(Beginning of Provided text)

Aphytis mytilaspidis

Scientific classification
- Kingdom: Animalia
- Phylum: Arthropoda
- Class: Insecta
- Order: Hymenoptera
- Family: Aphelinidae
- Genus: Aphytis
- Species: A. mytilaspidis
- Binomial name: Aphytis mytilaspidis Le Baron, 1870
- Synonyms: Agonioneurus albidus; Aphytis diaspidioti; Aphytis variolosum;

= Aphytis mytilaspidis =

- Authority: Le Baron, 1870
- Synonyms: Agonioneurus albidus, Aphytis diaspidioti, Aphytis variolosum

Species of wasp

Aphytis mytilaspidis is a species of chalcid wasp in the Aphelinidae family. The adults feed on scale insects and the larvae are ectoparasites of scales.

==Distribution==
Aphytis mytilaspidis occurs in Europe and much of Asia, in South Africa, North America, Mexico, Argentina and Chile. It was first recorded in New Zealand in 1935.

==Description==
The adult Aphytis mytilaspidis is yellowish-orange and about two millimetres long. It has transparent wings and two compound and three simple black eyes.

(End of Provided text)

Problems to solve:
a – Reproduce word for word the stretch of the Aphytis mytilaspidis entry from "Aphytis mytilaspidis is a" through "ectoparasites of scales.".
b – According to the Aphytis mytilaspidis entry, in what year was the species first recorded in New Zealand?
The records that follow were drawn from an unrelated source.

(Beginning of Data under study)

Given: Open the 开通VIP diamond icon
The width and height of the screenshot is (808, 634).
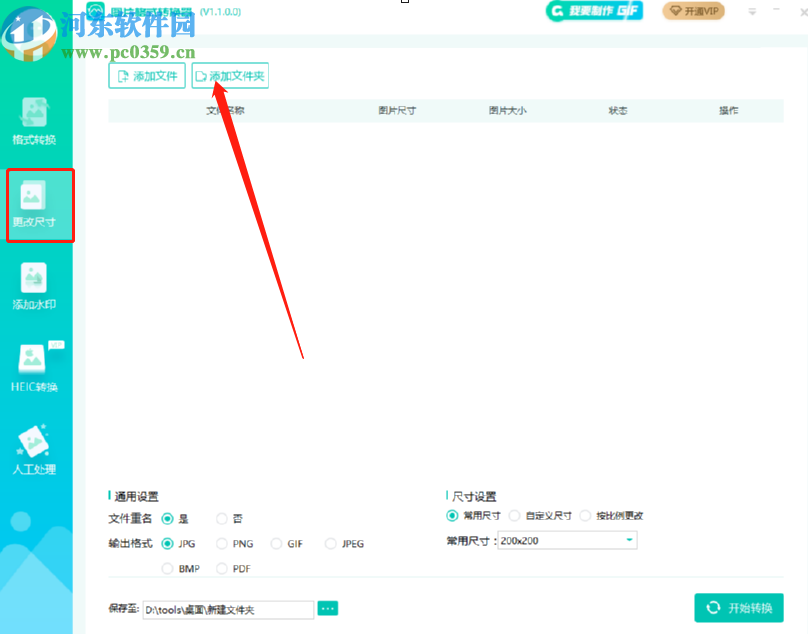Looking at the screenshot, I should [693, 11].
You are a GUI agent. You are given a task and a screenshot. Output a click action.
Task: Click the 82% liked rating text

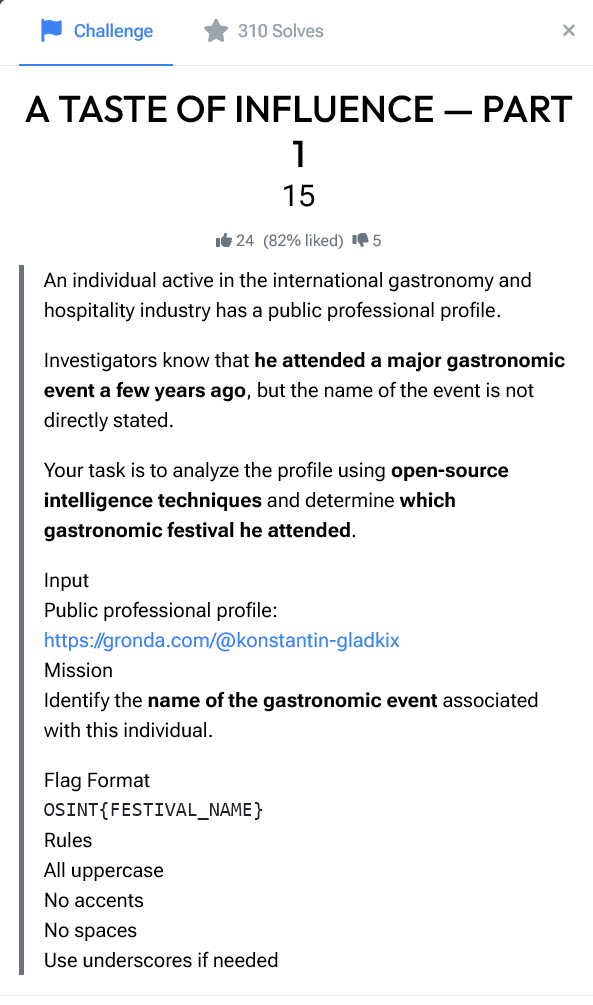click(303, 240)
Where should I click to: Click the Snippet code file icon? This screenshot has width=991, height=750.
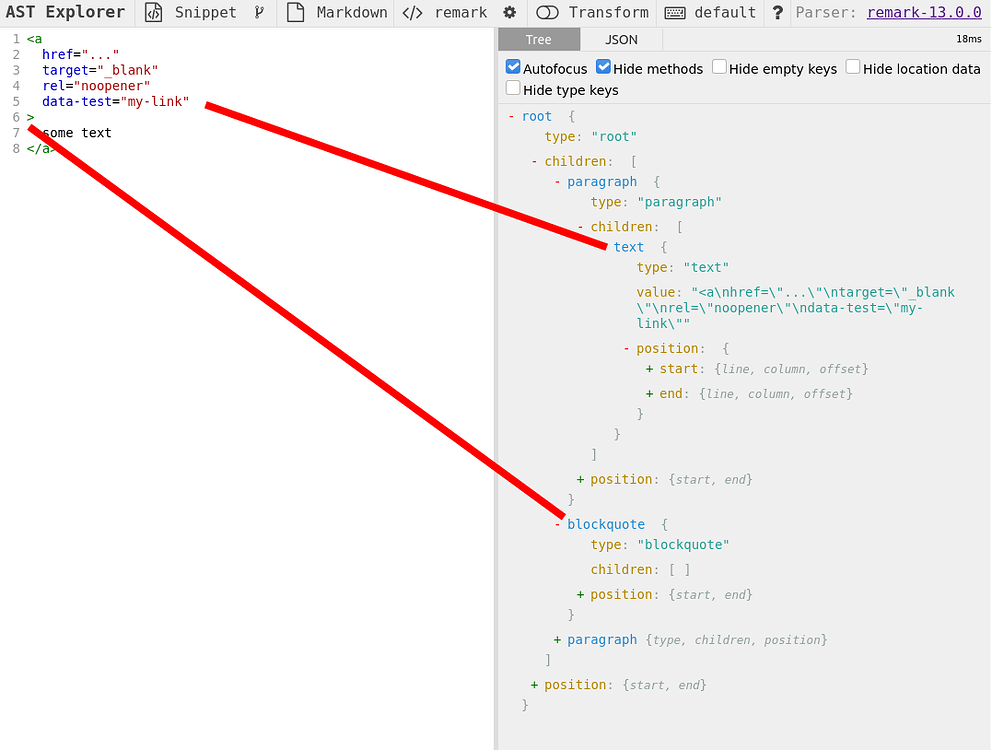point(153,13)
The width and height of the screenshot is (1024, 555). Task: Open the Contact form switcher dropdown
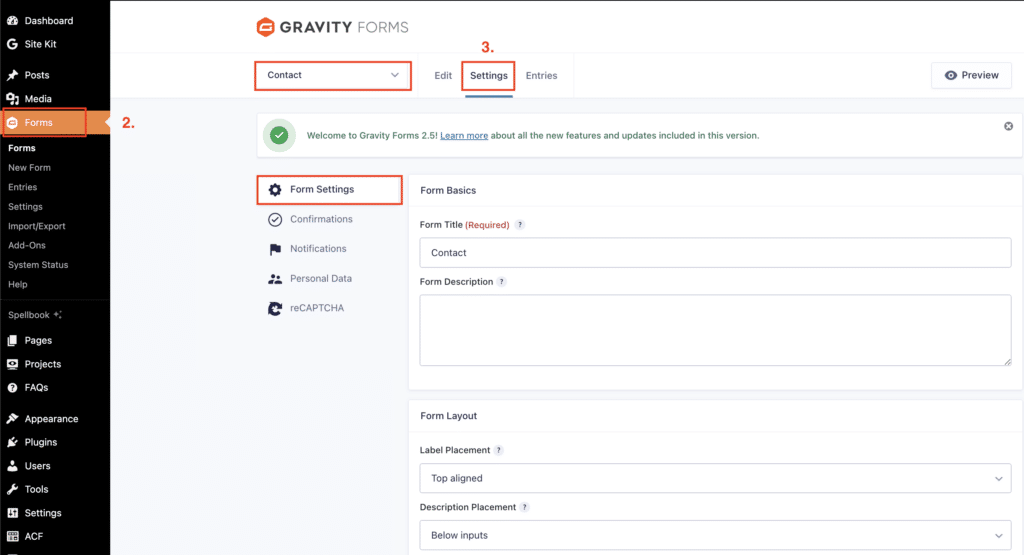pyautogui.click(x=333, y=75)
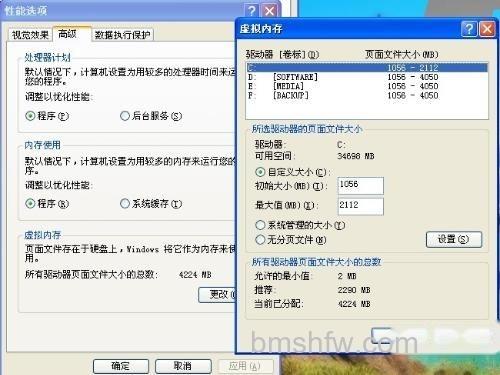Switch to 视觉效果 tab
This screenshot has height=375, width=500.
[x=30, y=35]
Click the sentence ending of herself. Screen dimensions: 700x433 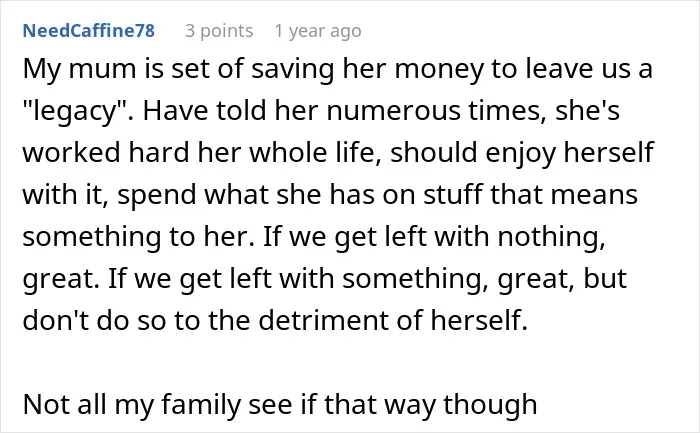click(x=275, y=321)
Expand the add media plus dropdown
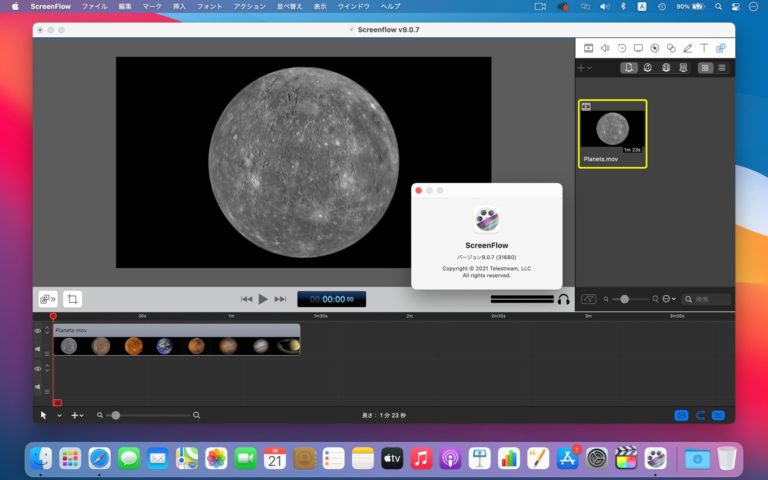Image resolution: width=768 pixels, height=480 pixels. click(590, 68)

(End of Data under study)
(Beginning of Data under study)

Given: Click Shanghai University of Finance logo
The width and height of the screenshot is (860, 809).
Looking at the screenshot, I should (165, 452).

(End of Data under study)

Responses:
a –
Aphytis mytilaspidis is a species of chalcid wasp in the Aphelinidae family. The adults feed on scale insects and the larvae are ectoparasites of scales.

b – 1935